> [Task objective] Below, copy word for word every line from the one containing "Open the Antal lager tejp dropdown" through the end of the items.

> [Task inputs]

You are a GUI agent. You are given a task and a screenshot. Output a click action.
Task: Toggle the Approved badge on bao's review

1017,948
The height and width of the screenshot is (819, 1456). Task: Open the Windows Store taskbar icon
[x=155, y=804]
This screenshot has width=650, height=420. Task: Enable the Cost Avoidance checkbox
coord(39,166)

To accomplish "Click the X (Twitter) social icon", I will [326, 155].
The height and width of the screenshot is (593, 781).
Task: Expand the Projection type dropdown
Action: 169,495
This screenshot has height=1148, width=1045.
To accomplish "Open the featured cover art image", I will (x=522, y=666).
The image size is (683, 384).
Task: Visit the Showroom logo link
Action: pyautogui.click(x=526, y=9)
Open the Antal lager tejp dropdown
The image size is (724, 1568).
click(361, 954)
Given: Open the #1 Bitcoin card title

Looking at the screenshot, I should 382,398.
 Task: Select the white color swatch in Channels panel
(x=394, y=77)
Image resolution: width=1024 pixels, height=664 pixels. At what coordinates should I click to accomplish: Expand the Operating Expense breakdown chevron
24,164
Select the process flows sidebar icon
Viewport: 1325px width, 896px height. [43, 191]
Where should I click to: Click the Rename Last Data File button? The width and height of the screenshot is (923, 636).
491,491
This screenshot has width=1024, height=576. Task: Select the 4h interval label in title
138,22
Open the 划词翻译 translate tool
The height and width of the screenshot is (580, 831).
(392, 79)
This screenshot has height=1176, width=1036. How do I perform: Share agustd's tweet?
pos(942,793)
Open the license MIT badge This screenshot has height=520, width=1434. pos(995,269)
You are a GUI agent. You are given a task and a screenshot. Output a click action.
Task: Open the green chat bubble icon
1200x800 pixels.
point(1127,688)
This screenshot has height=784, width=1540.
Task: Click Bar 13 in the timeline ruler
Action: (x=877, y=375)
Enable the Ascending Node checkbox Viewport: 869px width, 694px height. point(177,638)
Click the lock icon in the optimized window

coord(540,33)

> [Solution for this exercise]
Open the Antal lager tejp dropdown
The image size is (724, 1568).
click(361, 954)
Given: Open the #1 Bitcoin card title

Looking at the screenshot, I should 382,398.
 Task: Select the white color swatch in Channels panel
(x=394, y=77)
Image resolution: width=1024 pixels, height=664 pixels. At what coordinates should I click to accomplish: Expand the Operating Expense breakdown chevron
24,164
Select the process flows sidebar icon
Viewport: 1325px width, 896px height. [43, 191]
Where should I click to: Click the Rename Last Data File button? The width and height of the screenshot is (923, 636).
491,491
This screenshot has width=1024, height=576. Task: Select the 4h interval label in title
138,22
Open the 划词翻译 translate tool
The height and width of the screenshot is (580, 831).
(392, 79)
This screenshot has height=1176, width=1036. How do I perform: Share agustd's tweet?
pos(942,793)
Open the license MIT badge This screenshot has height=520, width=1434. pos(995,269)
You are a GUI agent. You are given a task and a screenshot. Output a click action.
Task: Open the green chat bubble icon
1200x800 pixels.
point(1127,688)
This screenshot has height=784, width=1540.
Task: Click Bar 13 in the timeline ruler
Action: (x=877, y=375)
Enable the Ascending Node checkbox Viewport: 869px width, 694px height. point(177,638)
Click the lock icon in the optimized window

coord(540,33)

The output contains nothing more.